Wednesday, July 16, 2014: 9:50 AM
Room: Booth 53
Oral Presentation
Monica BUDOWSKI , Social Sciences, University of Fribourg, 1700 Fribourg, Switzerland
Daniel VERA , Dept. of Social Sciences: Div. Sociology, Social Policy and Social Work, University of Fribourg, 1700 Fribourg, Switzerland
The aim of this paper is to elaborate to what extent the logics of the opportunities as shaped by welfare regimes (the interplay of markets, the state, communities and households) play out for wellbeing. Health is crucial for wellbeing. Different welfare regimes provide different opportunities to deal with health issues. Chile and Costa Rica’s organization of health care reflects the logics of their welfare regimes: liberal and social-democratic. We look at how households deal with health issues and what repercussions this has on their other life domains and wellbeing. We focus on households belonging to (lower) middle-income households. These are heterogeneous, as they belong to those having been heaved out of poverty over the past decades due to economic growth or to formerly middle-income households having experienced an increase in insecurity and downward mobility due to the changes in the model of Social Security linked to the change in economic model (abolishment of the Import Substitution Industrialization model).

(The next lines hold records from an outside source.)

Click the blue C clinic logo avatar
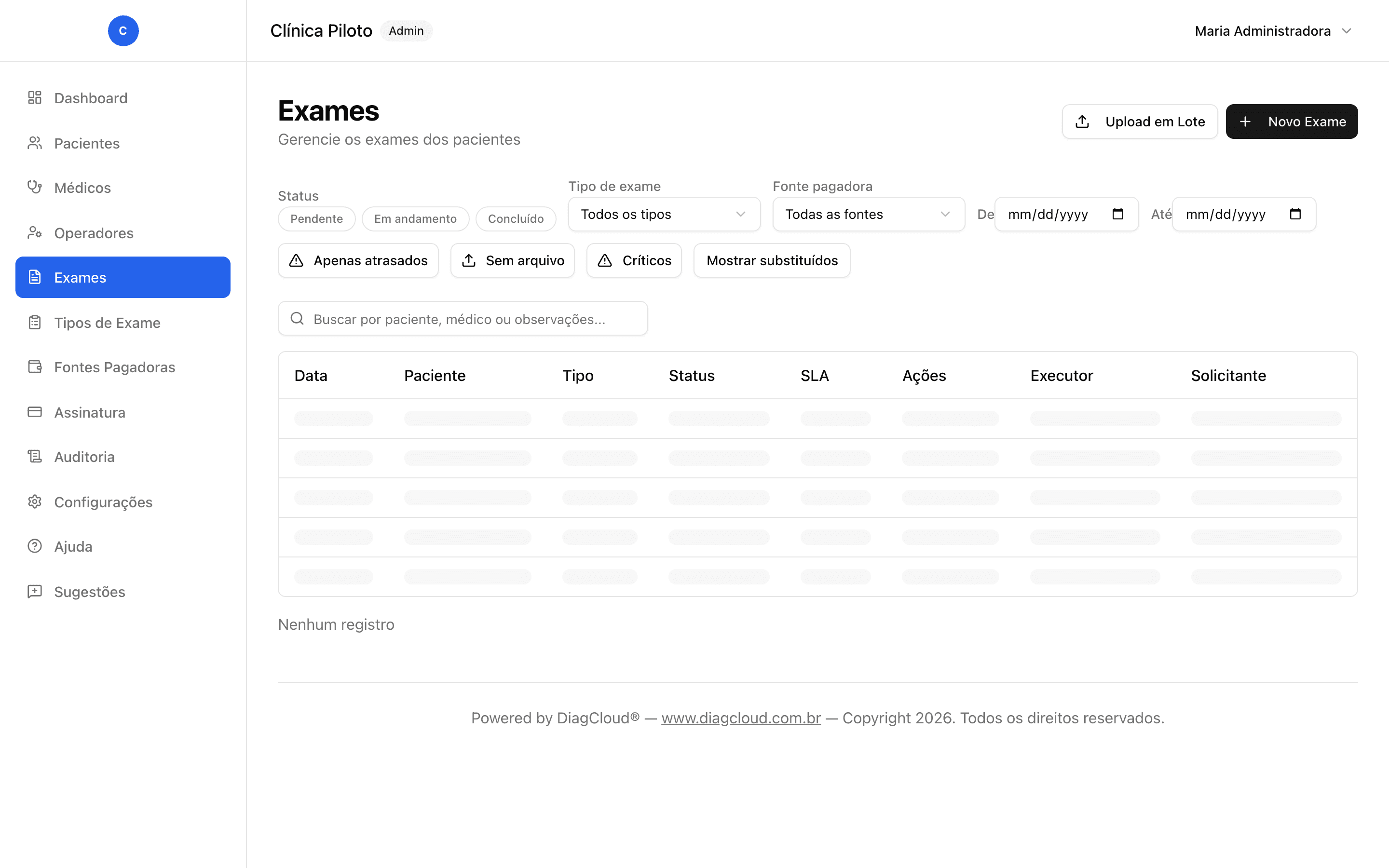The image size is (1389, 868). [x=123, y=30]
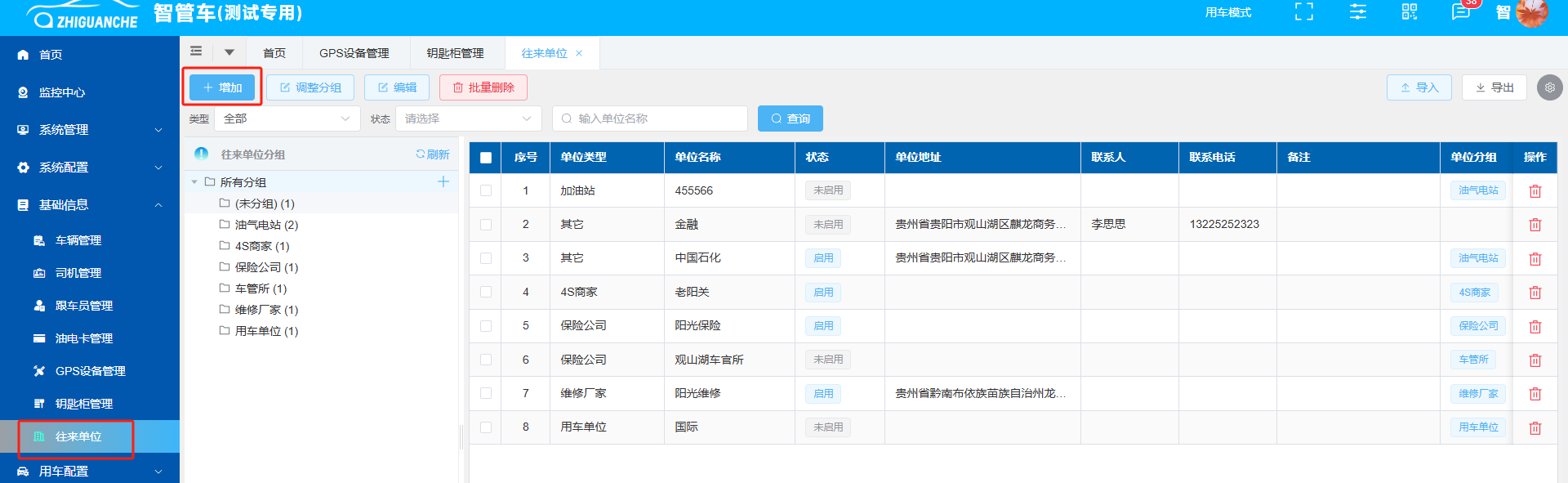Select the 油气电站 (2) group folder
The height and width of the screenshot is (483, 1568).
[266, 225]
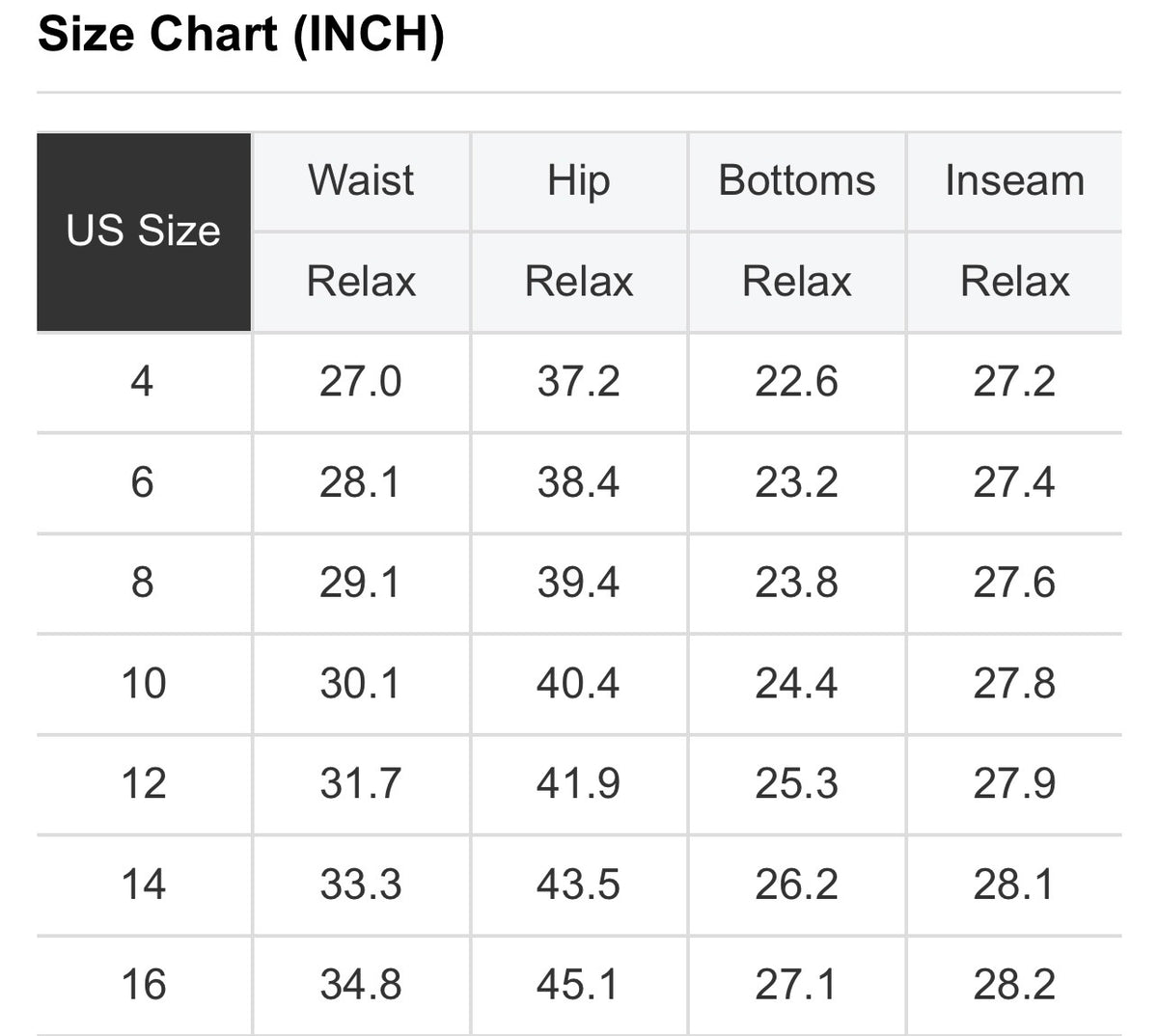Select the Waist column header
The height and width of the screenshot is (1036, 1158).
361,181
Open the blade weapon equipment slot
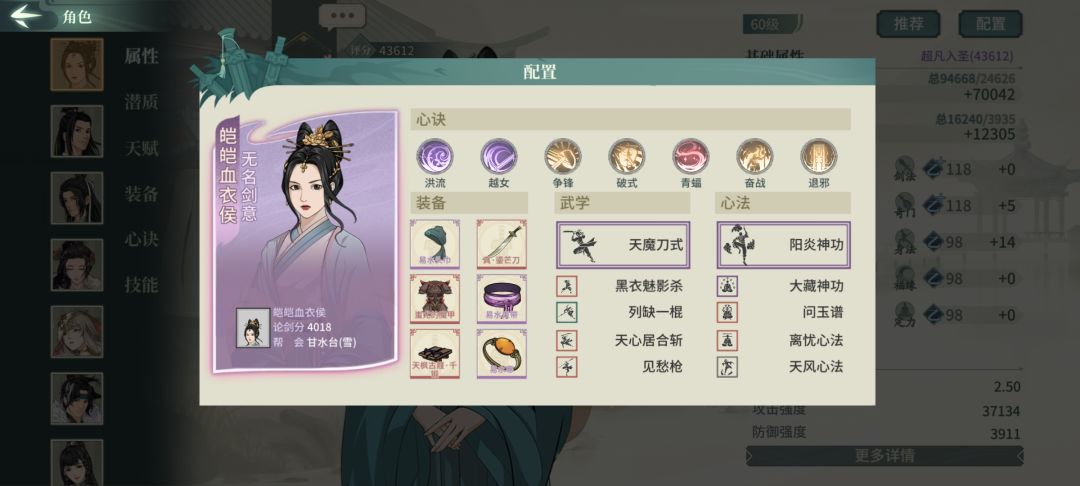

Such households struggle to maintain or improve their level of wellbeing and to avoid slipping downwards into even more precarious positions; they do not have sufficient financial means to cushion unforeseen events and are generally not target of social policies. Recent research has highlighted the socio-economic volatility of these households, yet little is known what this means for their wellbeing. Our research looks into the everyday life of (lower) middle-income households by means of qualitative interviews with the same households in 2008/09 and 2013 in Temuco and San José. Results suggest that the households in Chile were constantly preoccupied with how to deal with health issues and the consequences. This furthered anxieties and worries in other life domains. In Costa Rica, the basic security provided by the national heath system of sufficient quality limited the spillover of worries into other life domains.